Traffic in Somalia's capital, Mogadishu, on streets with election campaign poster - December 2016 Image copyright AFP

A traffic ban has been imposed and major roads sealed off in the Somali capital, Mogadishu, ahead of Wednesday’s presidential election.

Correspondents said most schools and offices remained open but people had had to walk to reach their destination.

MPs will gather at the airport on Wednesday to elect a new head of state.

There have been fears that militant Islamist group al-Shabab, which has carried out many attacks in Mogadishu, may try to disrupt the election.

The airport is viewed as the most secure site in the Somali capital and voting was moved there from a police academy because of growing security concerns.

Wednesday’s security measures will include a ban on flights to and from Mogadishu airport.

Analysts say holding the election in the airport environment may also reduce the possibility of vote buying or other corruption in the election process.

Media captionA 60-second guide to the unique way Somalia is electing its new president

More than 20 candidates are vying to become Somali president, with the top three proceeding to a second round of voting and the top two from that round going forward to a third and final vote.

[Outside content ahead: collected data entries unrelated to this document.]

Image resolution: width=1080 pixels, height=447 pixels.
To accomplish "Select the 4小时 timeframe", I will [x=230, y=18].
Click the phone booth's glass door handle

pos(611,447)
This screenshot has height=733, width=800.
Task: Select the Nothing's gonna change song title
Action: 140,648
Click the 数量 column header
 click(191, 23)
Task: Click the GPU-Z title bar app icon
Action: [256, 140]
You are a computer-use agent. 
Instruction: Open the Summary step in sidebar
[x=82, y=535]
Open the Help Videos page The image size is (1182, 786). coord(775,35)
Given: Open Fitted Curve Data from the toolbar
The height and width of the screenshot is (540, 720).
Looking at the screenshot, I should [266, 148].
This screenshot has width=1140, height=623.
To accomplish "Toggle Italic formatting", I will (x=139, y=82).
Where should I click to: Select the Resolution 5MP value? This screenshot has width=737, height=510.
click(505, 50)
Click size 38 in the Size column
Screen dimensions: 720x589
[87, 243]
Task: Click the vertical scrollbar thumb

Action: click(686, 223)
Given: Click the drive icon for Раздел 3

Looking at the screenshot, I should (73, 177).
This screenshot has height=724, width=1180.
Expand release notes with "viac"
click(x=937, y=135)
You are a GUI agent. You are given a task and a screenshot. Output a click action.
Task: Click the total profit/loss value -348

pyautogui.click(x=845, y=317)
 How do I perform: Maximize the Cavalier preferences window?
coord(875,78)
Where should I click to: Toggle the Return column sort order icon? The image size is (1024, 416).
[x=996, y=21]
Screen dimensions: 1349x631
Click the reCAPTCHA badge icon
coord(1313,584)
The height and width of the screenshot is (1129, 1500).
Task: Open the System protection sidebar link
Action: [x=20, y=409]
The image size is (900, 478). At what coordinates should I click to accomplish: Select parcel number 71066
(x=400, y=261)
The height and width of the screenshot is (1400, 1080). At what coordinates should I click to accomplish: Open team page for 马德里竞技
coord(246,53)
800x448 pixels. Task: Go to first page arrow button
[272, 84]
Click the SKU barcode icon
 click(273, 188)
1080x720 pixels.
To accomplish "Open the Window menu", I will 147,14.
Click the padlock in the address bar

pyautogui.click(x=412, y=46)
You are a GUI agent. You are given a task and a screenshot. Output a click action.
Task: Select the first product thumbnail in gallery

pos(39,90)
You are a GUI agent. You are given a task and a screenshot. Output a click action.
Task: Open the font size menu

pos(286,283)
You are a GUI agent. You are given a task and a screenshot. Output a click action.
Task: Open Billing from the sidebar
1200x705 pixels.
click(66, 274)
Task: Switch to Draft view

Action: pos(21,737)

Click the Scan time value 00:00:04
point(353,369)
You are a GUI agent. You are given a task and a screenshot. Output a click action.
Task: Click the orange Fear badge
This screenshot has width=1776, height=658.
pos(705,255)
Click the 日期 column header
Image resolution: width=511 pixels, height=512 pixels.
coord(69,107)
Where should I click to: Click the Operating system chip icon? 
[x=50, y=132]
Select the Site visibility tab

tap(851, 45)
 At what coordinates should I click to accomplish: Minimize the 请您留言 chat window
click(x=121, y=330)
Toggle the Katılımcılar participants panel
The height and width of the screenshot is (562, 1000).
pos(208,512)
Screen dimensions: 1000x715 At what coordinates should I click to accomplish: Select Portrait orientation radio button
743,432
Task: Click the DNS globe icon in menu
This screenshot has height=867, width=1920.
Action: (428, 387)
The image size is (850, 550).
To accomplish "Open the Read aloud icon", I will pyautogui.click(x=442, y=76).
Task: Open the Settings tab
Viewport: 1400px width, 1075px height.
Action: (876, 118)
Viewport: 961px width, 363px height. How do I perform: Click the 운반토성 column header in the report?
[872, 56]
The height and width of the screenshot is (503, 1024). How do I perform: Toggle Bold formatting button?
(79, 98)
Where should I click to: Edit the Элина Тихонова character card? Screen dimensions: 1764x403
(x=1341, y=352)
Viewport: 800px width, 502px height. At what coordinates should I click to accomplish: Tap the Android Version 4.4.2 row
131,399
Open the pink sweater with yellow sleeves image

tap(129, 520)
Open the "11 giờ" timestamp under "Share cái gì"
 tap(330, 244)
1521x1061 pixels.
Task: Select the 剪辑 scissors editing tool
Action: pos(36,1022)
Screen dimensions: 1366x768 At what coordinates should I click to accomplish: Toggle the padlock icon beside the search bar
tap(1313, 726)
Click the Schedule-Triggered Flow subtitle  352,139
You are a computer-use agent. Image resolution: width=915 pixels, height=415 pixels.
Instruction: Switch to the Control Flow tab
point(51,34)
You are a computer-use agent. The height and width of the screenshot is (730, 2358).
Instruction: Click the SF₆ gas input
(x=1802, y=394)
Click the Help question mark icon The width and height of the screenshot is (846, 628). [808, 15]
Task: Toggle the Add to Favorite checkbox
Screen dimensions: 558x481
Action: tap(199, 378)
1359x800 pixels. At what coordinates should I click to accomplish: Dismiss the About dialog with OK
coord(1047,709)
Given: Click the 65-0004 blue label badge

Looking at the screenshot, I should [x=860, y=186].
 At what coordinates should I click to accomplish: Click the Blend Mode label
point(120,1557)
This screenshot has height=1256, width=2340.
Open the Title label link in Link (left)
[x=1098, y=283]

Incumbent President Hassan Sheikh Mohamud is standing for re-election and analysts say he is likely to be one of those who goes forward to the later rounds.

Results are expected on Wednesday afternoon.

Somalia has not had an effective central government since the fall of the Siad Barre regime in 1991. The Mogadishu-based government is backed by an African Union force, Amisom, made up of more than 22,000 troops and police, as well as civilian staff.

Al-Shabab has a presence in much of the southern third of the country and has carried out many attacks in Mogadishu.

It has previously attacked the Somali parliament, presidential palace, courts, hotels and the fortified airport zone.

At least 19 politicians, as well as civilians and soldiers have been killed in its assaults.